Scène première

Lysandre, Aronte

Lysandre
Tu me donnes, Aronte, un étrange remède.

Aronte
Souverain toutefois au mal qui vous possède,

Croyez-moi, j’en ai vu des succès merveilleux

À remettre au devoir ces esprits orgueilleux :

Quand on leur sait donner un peu de jalousie,

Ils ont bientôt quitté ces traits de fantaisie ;

Car enfin tout l’éclat de ces emportements

Ne peut avoir pour but de perdre leurs amants.

Lysandre
Que voudrait donc par là mon ingrate maîtresse ?

Aronte
Elle vous joue un tour de la plus haute adresse.

Avez-vous bien pris garde au temps de ses mépris ?

Tant qu’elle vous a cru légèrement épris,

Que votre chaîne encor n’était pas assez forte,

Vous a-t-elle jamais gouverné de la sorte ?

Vous ignoriez alors l’usage des soupirs ;

Ce n’étaient que douceurs, ce n’étaient que plaisirs :

Son esprit avisé voulait par cette ruse

Établir un pouvoir dont maintenant elle use.

Remarquez-en l’adresse ; elle fait vanité

De voir dans ses dédains votre fidélité.

Votre humeur endurante à ces rigueurs l’invite.

On voit par là vos feux, par vos feux son mérite ;

Et cette fermeté de vos affections

Montre un effet puissant de ses perfections.

Osez-vous espérer qu’elle soit plus humaine,

Puisque sa gloire augmente, augmentant votre peine ?

Rabattez cet orgueil, faites-lui soupçonner

Que vous vous en piquez jusqu’à l’abandonner.

La crainte d’en voir naître une si juste suite

À vivre comme il faut l’aura bientôt réduite ;

Elle en fuira la honte, et ne souffrira pas

Que ce change s’impute à son manque d’appas.

Il est de son honneur d’empêcher qu’on présume

Qu’on éteigne aisément les flammes qu’elle allume.
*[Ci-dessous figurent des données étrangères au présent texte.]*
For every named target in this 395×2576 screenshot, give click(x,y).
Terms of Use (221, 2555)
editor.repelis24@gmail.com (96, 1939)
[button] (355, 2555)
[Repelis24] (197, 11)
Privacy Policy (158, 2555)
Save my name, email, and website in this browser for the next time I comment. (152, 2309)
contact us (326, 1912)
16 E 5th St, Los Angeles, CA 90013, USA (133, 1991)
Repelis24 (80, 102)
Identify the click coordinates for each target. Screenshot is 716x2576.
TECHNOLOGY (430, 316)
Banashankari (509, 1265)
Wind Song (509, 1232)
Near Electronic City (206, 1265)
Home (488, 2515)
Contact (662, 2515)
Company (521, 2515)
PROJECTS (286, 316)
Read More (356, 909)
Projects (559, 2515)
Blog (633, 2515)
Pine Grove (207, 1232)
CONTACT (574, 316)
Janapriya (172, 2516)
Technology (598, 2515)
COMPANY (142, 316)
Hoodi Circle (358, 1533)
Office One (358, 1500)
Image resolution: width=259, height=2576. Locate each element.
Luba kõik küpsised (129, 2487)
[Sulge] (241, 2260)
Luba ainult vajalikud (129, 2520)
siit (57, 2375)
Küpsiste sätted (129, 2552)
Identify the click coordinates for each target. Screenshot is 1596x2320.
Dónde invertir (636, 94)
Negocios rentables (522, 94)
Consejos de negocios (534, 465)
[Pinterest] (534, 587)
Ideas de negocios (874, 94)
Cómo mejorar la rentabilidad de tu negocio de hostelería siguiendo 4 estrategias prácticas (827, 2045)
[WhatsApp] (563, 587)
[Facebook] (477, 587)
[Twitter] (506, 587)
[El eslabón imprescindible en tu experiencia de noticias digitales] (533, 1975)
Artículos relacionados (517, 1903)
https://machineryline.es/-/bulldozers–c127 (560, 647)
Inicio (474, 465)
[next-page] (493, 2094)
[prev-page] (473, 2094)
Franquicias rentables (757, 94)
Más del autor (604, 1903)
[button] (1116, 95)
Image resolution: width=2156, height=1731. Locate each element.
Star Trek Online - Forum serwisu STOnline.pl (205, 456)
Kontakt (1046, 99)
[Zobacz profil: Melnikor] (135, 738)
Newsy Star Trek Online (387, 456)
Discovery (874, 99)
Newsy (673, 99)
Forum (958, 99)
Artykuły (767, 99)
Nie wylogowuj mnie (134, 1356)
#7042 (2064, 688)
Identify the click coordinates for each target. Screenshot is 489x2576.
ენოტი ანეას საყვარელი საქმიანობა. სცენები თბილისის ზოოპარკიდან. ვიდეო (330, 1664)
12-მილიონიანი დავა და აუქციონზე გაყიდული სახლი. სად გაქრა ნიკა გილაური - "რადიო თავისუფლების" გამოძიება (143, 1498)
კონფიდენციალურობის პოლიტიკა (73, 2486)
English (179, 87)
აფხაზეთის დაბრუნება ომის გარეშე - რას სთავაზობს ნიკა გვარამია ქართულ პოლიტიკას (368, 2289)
Feignez d’aimer quelque autre, et vous verrez alors

Combien à vous reprendre elle fera d’efforts.

Lysandre
Mais peux-tu me juger capable d’une feinte ?

Aronte
Pouvez-vous trouver rude un moment de contrainte ?

Lysandre
Je trouve ses mépris plus doux à supporter.

Aronte
Pour les faire finir, il faut les imiter.

Lysandre
Faut-il être inconstant pour la rendre fidèle ?

Aronte
Il faut souffrir toujours, ou déguiser comme elle.

Lysandre
Que de raisons, Aronte, à combattre mon cœur,

Qui ne peut adorer que son premier vainqueur !

Du moins auparavant que l’effet en éclate,

Fais un effort pour moi, va trouver mon ingrate :

Mets-lui devant les yeux mes services passés,

Mes feux si bien reçus, si mal récompensés,

L’excès de mes tourments et de ses injustices ;

Emploie à la gagner tes meilleurs artifices.

Que n’obtiendras-tu point par ta dextérité,

Puisque tu viens à bout de ma fidélité ?

Aronte
Mais, mon possible fait, si cela ne succède ?

Lysandre
Je feindrai dès demain qu’Aminte me possède.

Aronte
Aminte ! Ah ! commencez la feinte dès demain ;

Mais n’allez point courir au faubourg Saint-Germain.

Et quand penseriez-vous que cette âme cruelle

Dans le fond du Marais en reçût la nouvelle ?

Vous seriez tout un siècle à lui vouloir du bien,

Sans que votre arrogante en apprît jamais rien.

Puisque vous voulez feindre, il faut feindre à sa vue,

Qu’aussitôt votre feinte en puisse être aperçue,

Qu’elle blesse les yeux de son esprit jaloux,

Et porte jusqu’au cœur d’inévitables coups.

Ce sera faire au vôtre un peu de violence ;

Mais tout le fruit consiste à feindre en sa présence.

Lysandre
Hippolyte, en ce cas, serait fort à propos ;

Mais je crains qu’un ami en perdît le repos.

Dorimant, dont ses yeux ont charmé le courage,

Autant que Célidée en aurait de l’ombrage.

Aronte
Vous verrez si soudain rallumer son amour,

Que la feinte n’est pas pour durer plus d’un jour ;

Et vous aurez après un sujet de risée

Des soupçons mal fondés de son âme abusée.

Lysandre
Va trouver Célidée, et puis nous résoudrons,

En ces extrémités, quel avis nous prendrons.